## OBJECTIVE
Revise the lines below by changing every "Where should I click to" to "Where do I click to" and leaving everything else as it is.

Pointing records for text and elements:
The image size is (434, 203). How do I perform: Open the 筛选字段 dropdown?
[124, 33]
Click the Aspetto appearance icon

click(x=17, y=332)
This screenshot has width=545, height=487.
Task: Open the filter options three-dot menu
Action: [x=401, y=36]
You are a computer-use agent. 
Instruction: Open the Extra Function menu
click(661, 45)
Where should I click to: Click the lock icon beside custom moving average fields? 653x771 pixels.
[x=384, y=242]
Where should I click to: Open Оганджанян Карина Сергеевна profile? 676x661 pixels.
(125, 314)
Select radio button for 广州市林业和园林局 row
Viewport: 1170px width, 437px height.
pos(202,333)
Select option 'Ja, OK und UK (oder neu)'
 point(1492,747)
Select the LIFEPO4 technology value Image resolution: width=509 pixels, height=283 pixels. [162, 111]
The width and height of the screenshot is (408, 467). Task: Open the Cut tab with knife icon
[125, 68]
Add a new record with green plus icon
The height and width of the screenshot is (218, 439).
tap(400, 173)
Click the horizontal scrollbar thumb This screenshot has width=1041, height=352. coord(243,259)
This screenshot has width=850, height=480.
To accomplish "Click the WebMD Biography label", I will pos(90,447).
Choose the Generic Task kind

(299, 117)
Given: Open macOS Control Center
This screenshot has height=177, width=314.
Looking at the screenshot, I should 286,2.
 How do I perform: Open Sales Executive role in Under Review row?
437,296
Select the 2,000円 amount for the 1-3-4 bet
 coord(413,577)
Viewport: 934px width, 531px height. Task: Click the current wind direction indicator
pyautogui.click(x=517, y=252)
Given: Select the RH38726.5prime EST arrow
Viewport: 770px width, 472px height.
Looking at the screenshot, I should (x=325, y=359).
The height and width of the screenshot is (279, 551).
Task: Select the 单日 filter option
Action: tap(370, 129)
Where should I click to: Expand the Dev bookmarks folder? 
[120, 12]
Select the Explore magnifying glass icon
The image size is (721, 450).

## TASK SOLUTION
The image size is (434, 203). How do I perform: Open the 筛选字段 dropdown?
[124, 33]
Click the Aspetto appearance icon

click(x=17, y=332)
This screenshot has width=545, height=487.
Task: Open the filter options three-dot menu
Action: [x=401, y=36]
You are a computer-use agent. 
Instruction: Open the Extra Function menu
click(661, 45)
Where do I click to: Click the lock icon beside custom moving average fields? 653x771 pixels.
[x=384, y=242]
Where do I click to: Open Оганджанян Карина Сергеевна profile? 676x661 pixels.
(125, 314)
Select radio button for 广州市林业和园林局 row
Viewport: 1170px width, 437px height.
pos(202,333)
Select option 'Ja, OK und UK (oder neu)'
 point(1492,747)
Select the LIFEPO4 technology value Image resolution: width=509 pixels, height=283 pixels. [162, 111]
The width and height of the screenshot is (408, 467). Task: Open the Cut tab with knife icon
[125, 68]
Add a new record with green plus icon
The height and width of the screenshot is (218, 439).
tap(400, 173)
Click the horizontal scrollbar thumb This screenshot has width=1041, height=352. coord(243,259)
This screenshot has width=850, height=480.
To accomplish "Click the WebMD Biography label", I will pos(90,447).
Choose the Generic Task kind

(299, 117)
Given: Open macOS Control Center
This screenshot has height=177, width=314.
Looking at the screenshot, I should 286,2.
 How do I perform: Open Sales Executive role in Under Review row?
437,296
Select the 2,000円 amount for the 1-3-4 bet
 coord(413,577)
Viewport: 934px width, 531px height. Task: Click the current wind direction indicator
pyautogui.click(x=517, y=252)
Given: Select the RH38726.5prime EST arrow
Viewport: 770px width, 472px height.
Looking at the screenshot, I should (x=325, y=359).
The height and width of the screenshot is (279, 551).
Task: Select the 单日 filter option
Action: tap(370, 129)
Where do I click to: Expand the Dev bookmarks folder? 
[120, 12]
Select the Explore magnifying glass icon
The image size is (721, 450).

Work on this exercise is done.